*** Opening Source information ***

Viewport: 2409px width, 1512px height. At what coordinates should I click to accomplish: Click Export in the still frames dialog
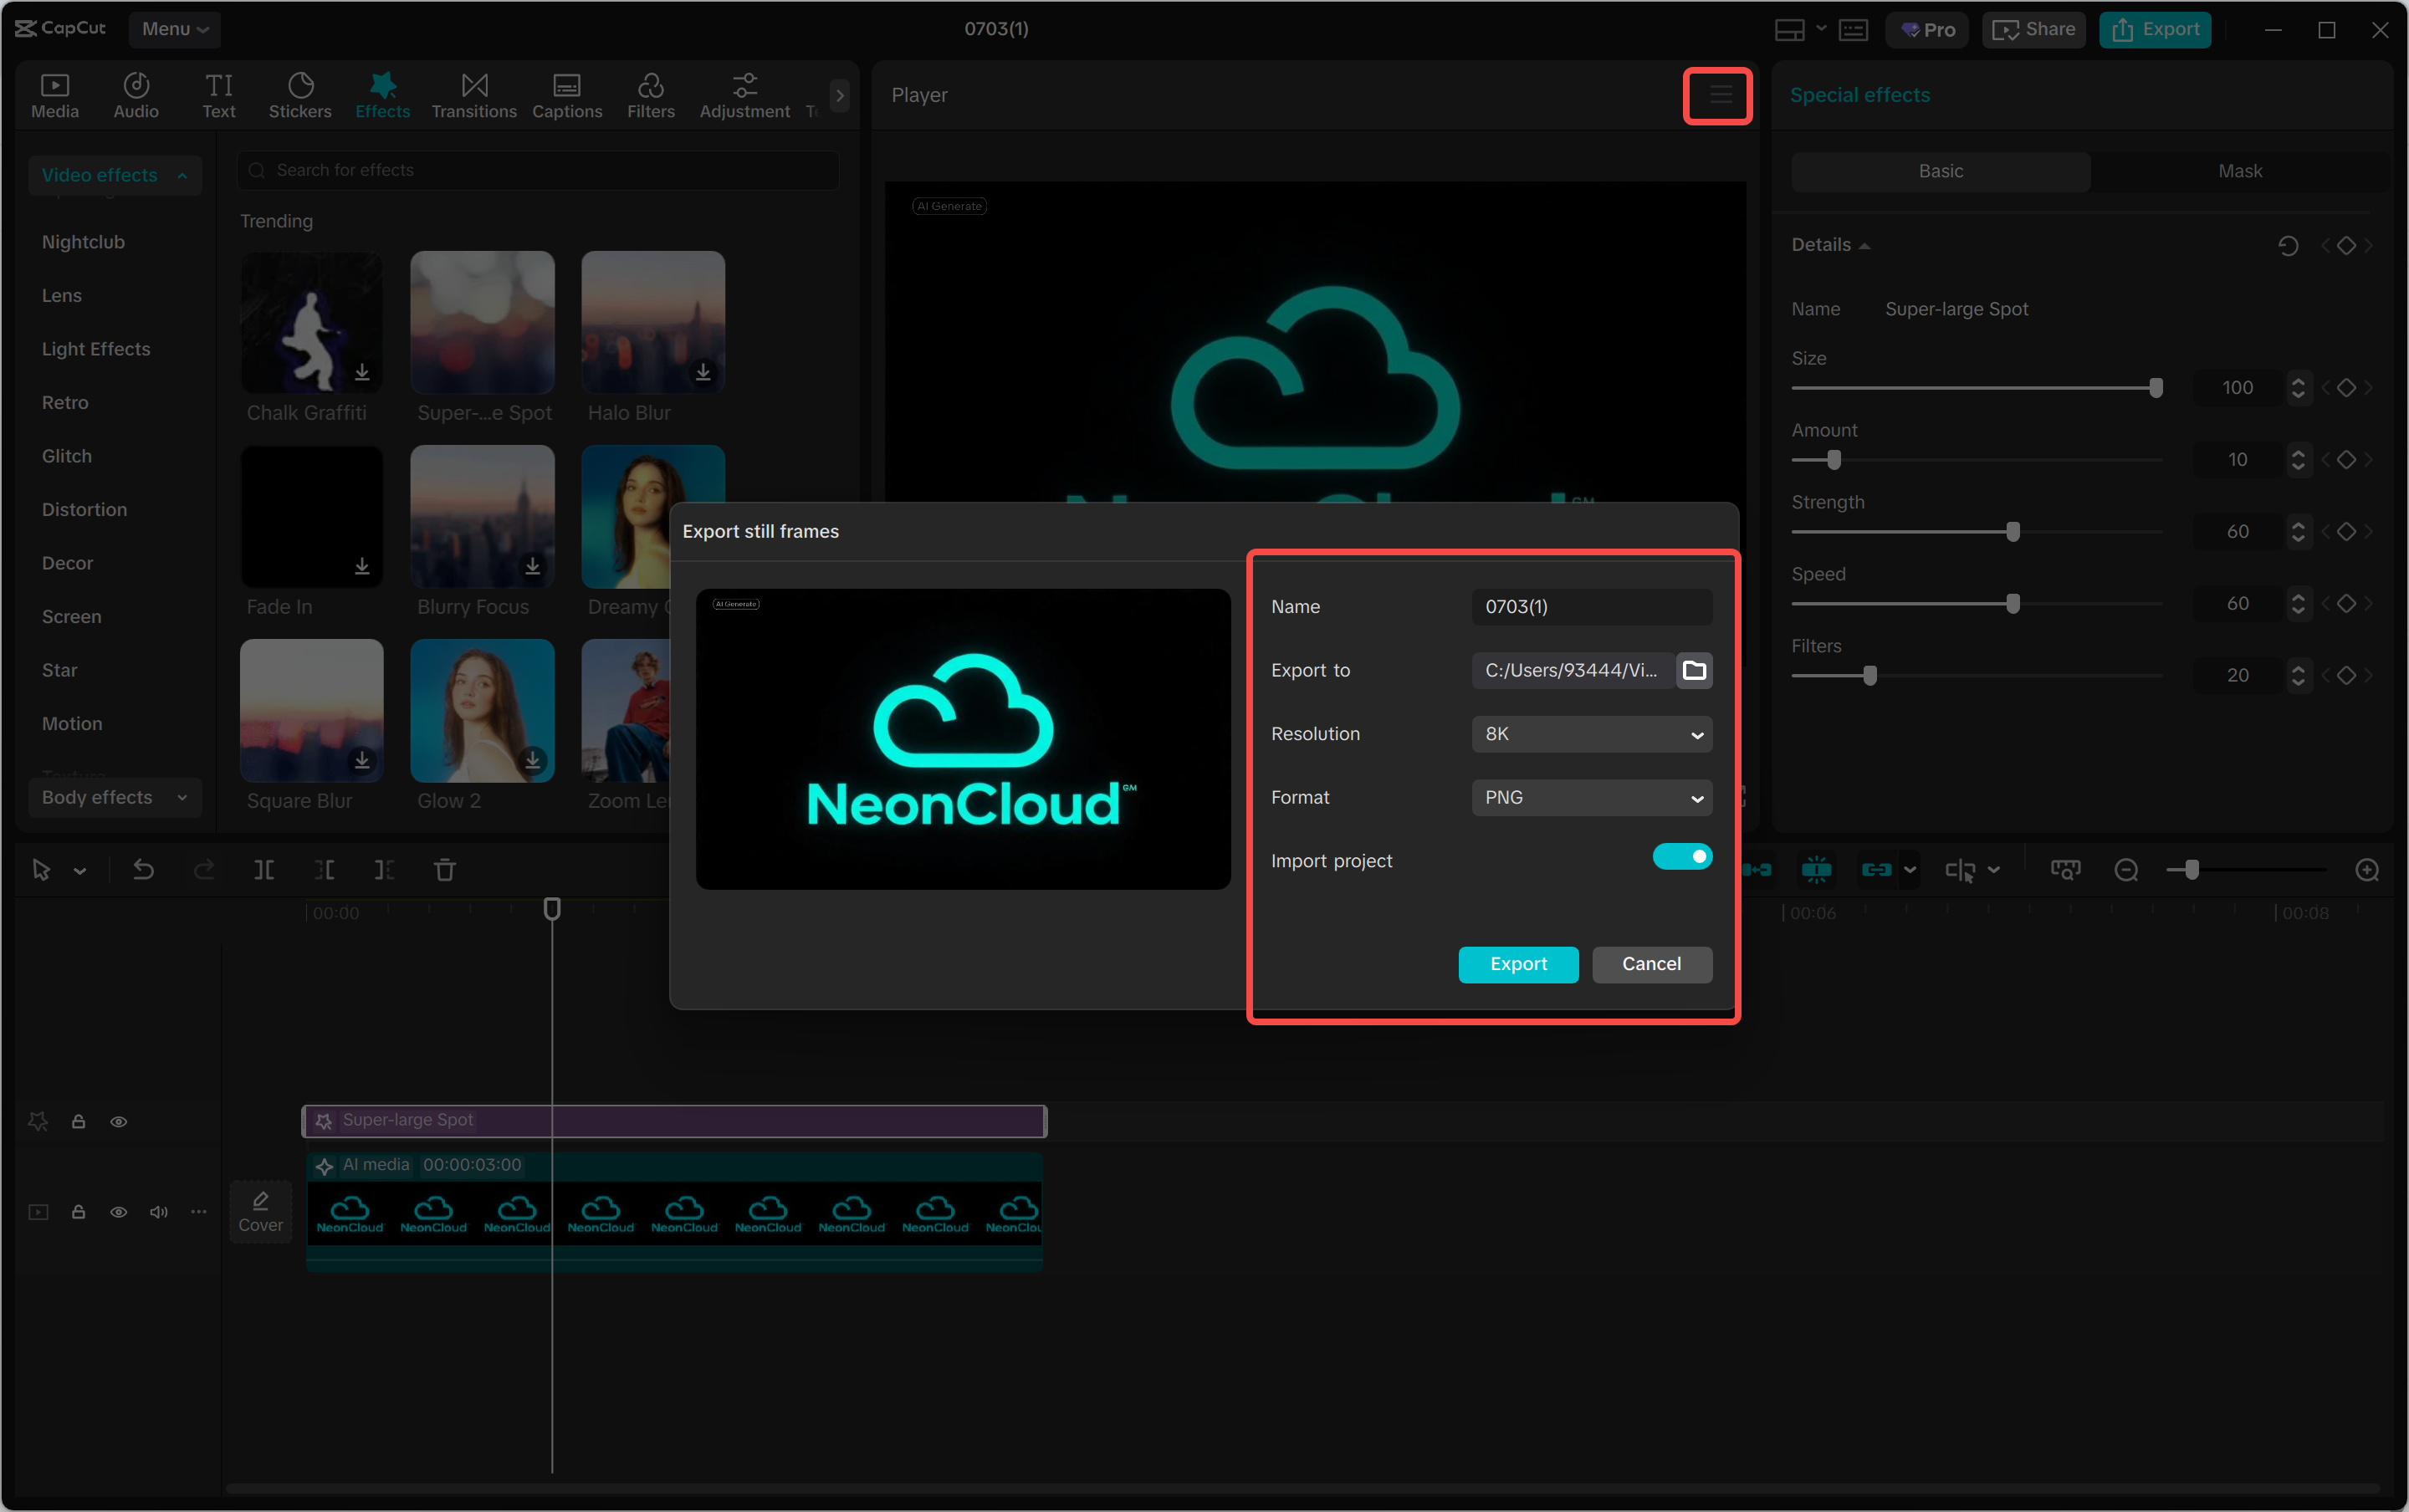tap(1517, 964)
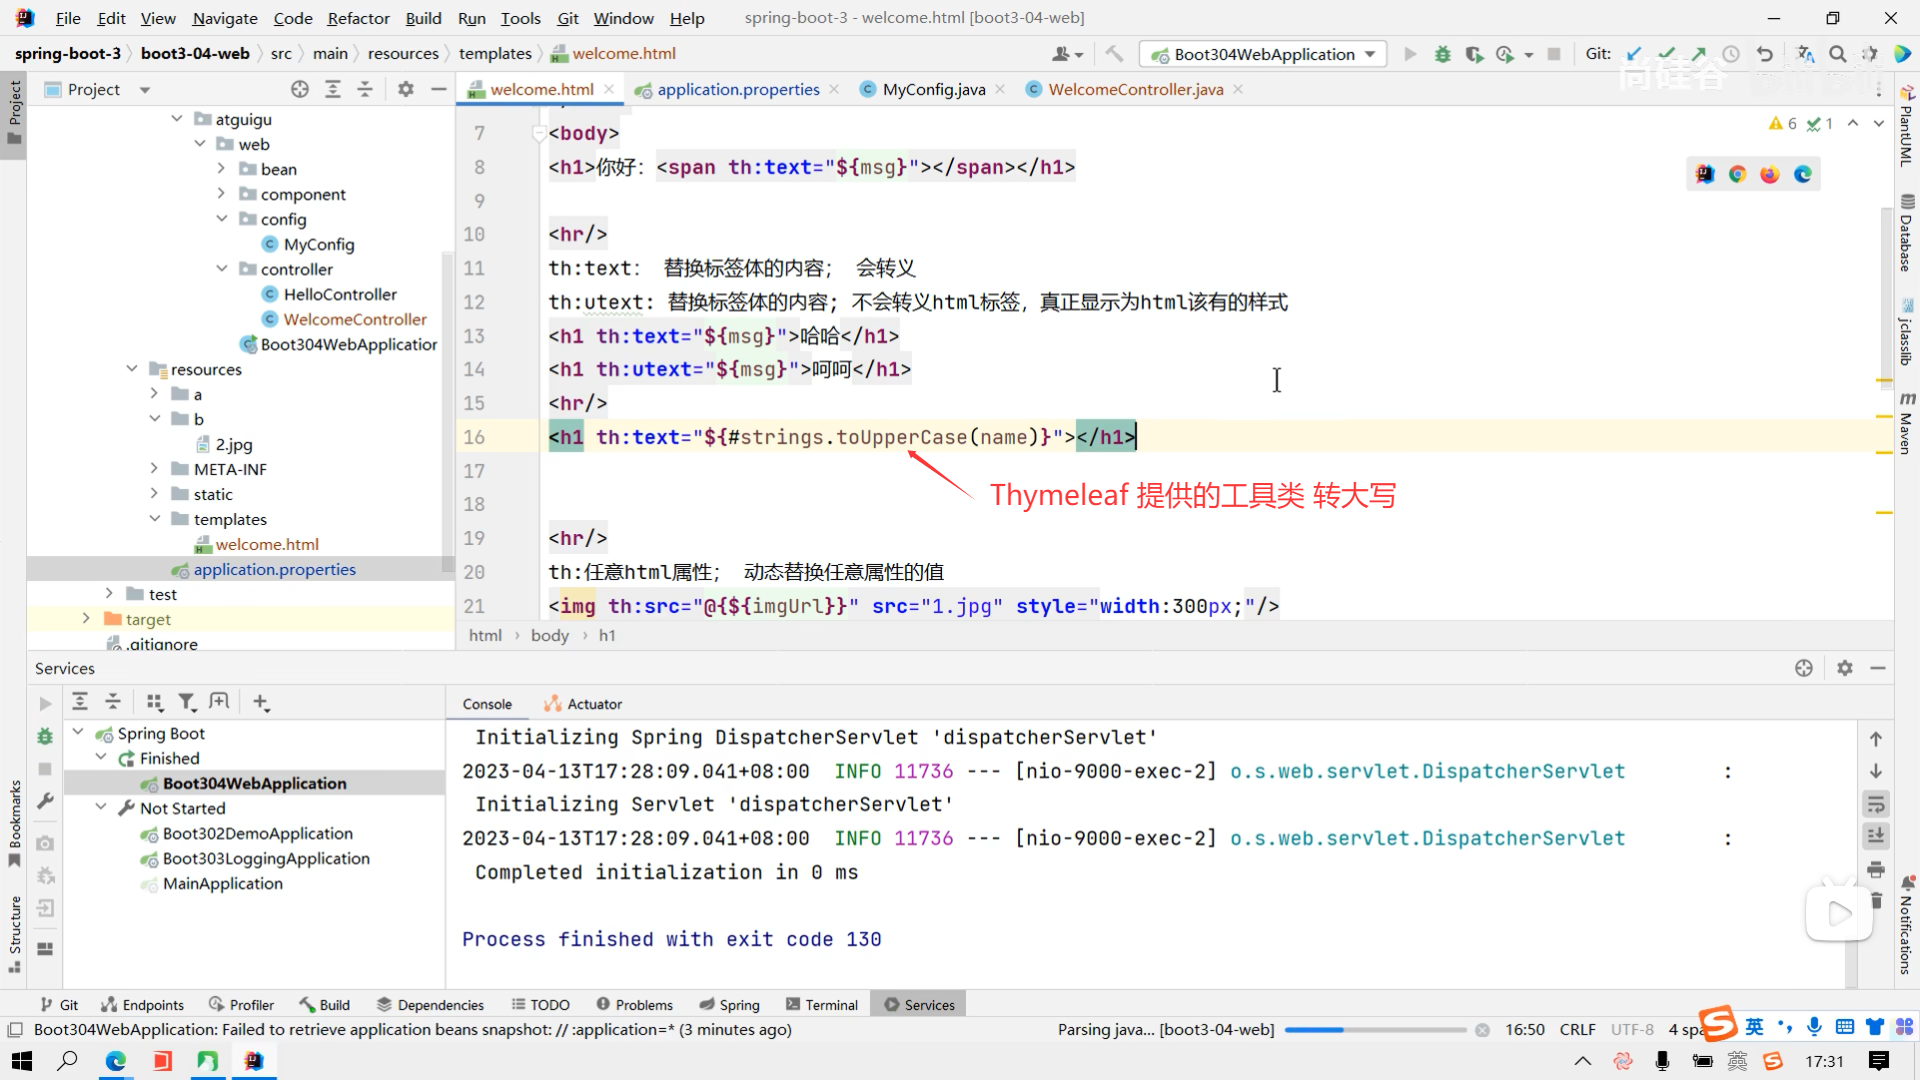Expand the target folder
Screen dimensions: 1920x1080
coord(86,619)
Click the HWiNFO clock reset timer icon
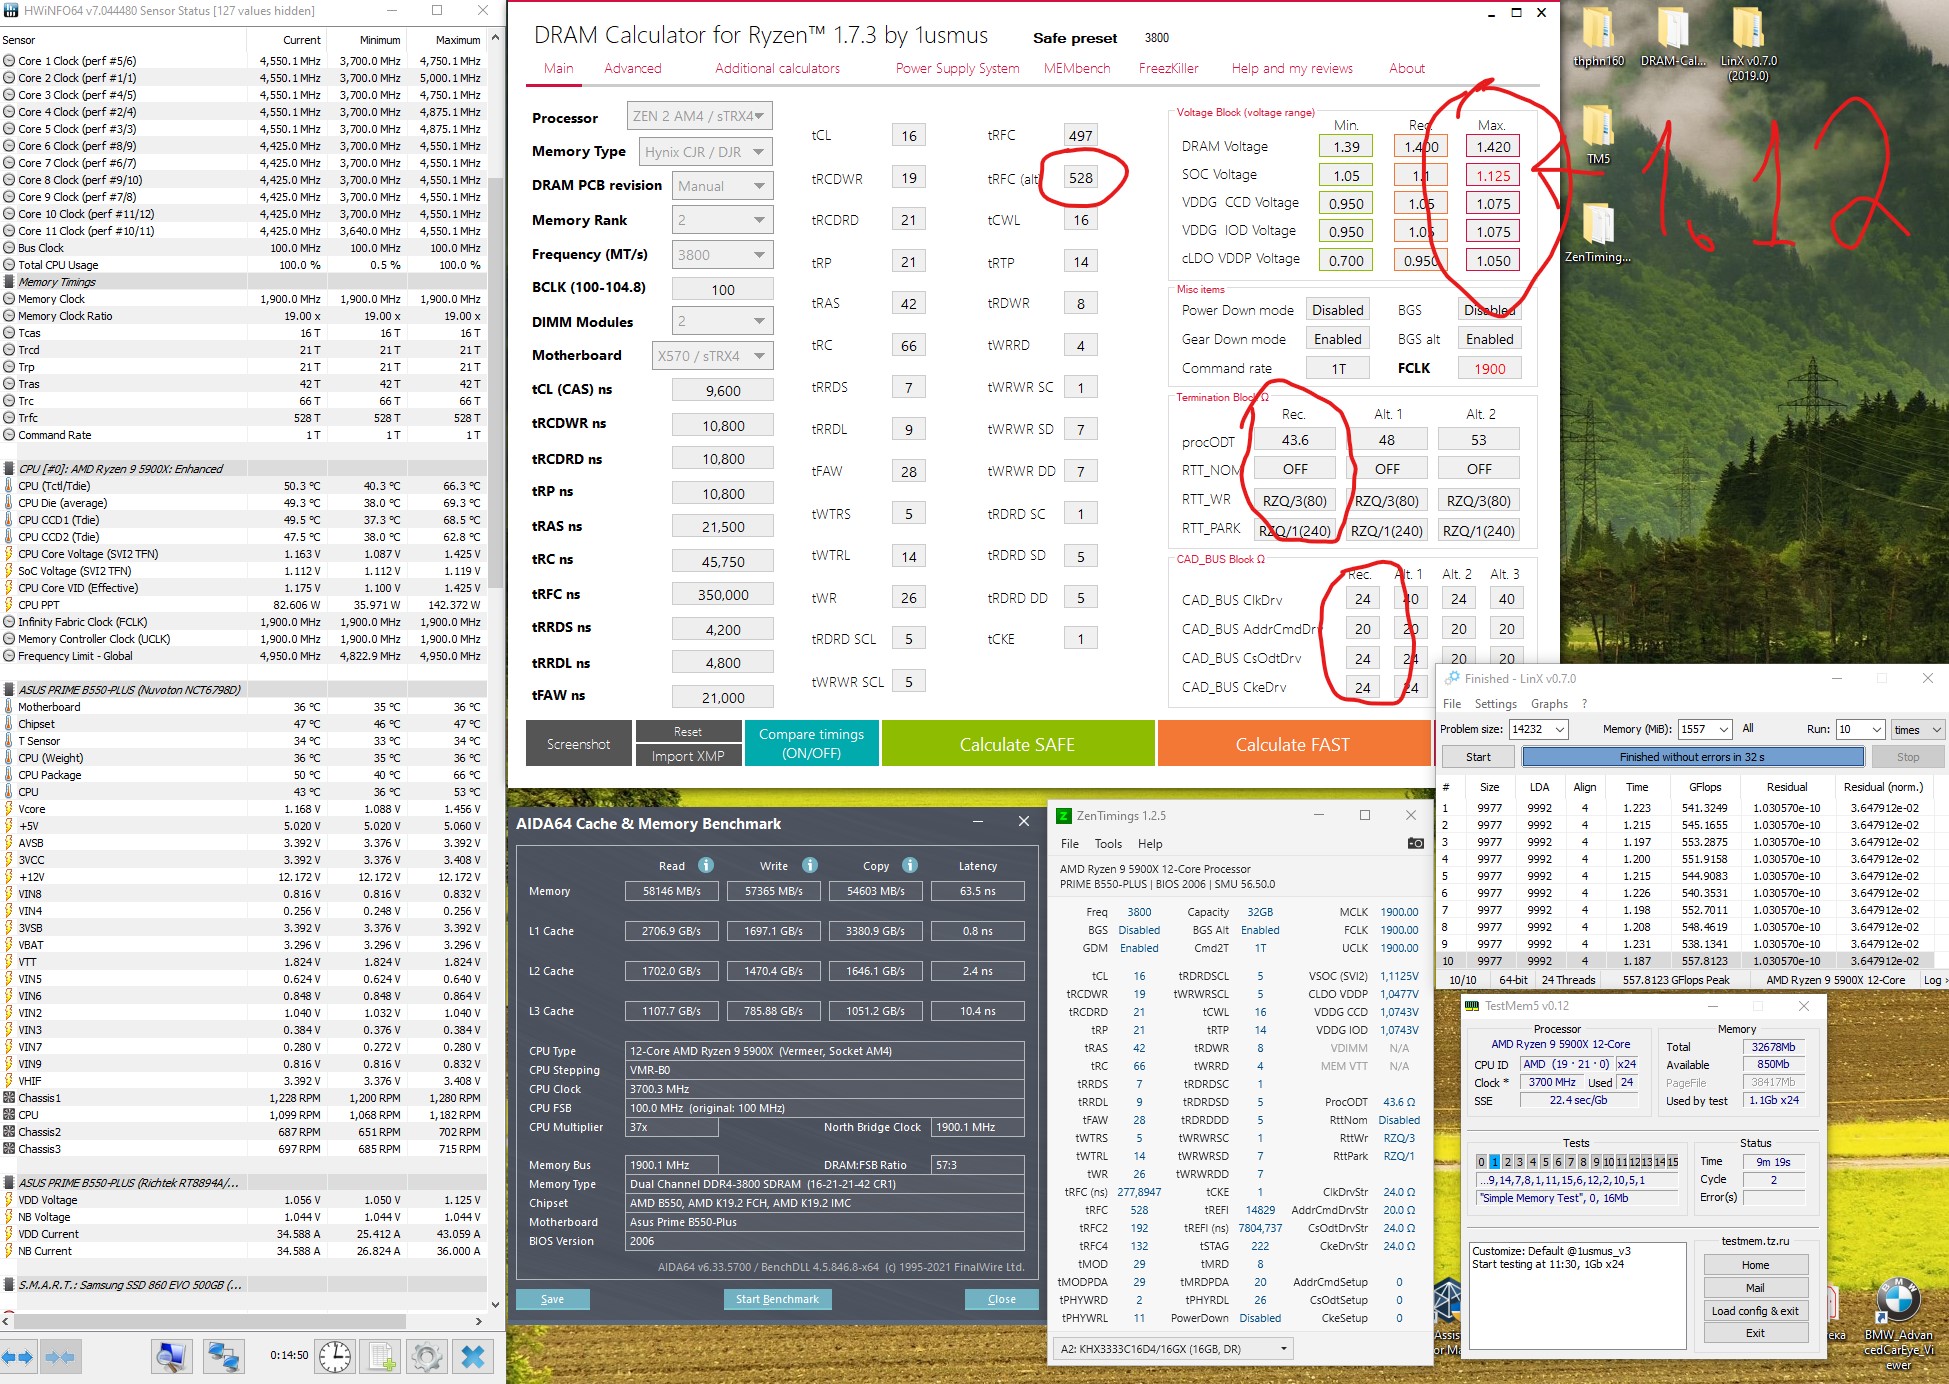Screen dimensions: 1949x1384 (x=335, y=1357)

*** Closing Source information ***

Description of the task – Exclude the pictures. Write out the remaining data exactly.

Reply –
Viewport: 2409px width, 1512px height. At what coordinates should I click to accomplish: Click Export in the still frames dialog
tap(1517, 964)
Expand the target folder
Screen dimensions: 1920x1080
coord(86,619)
Click the HWiNFO clock reset timer icon
Screen dimensions: 1949x1384 (x=335, y=1357)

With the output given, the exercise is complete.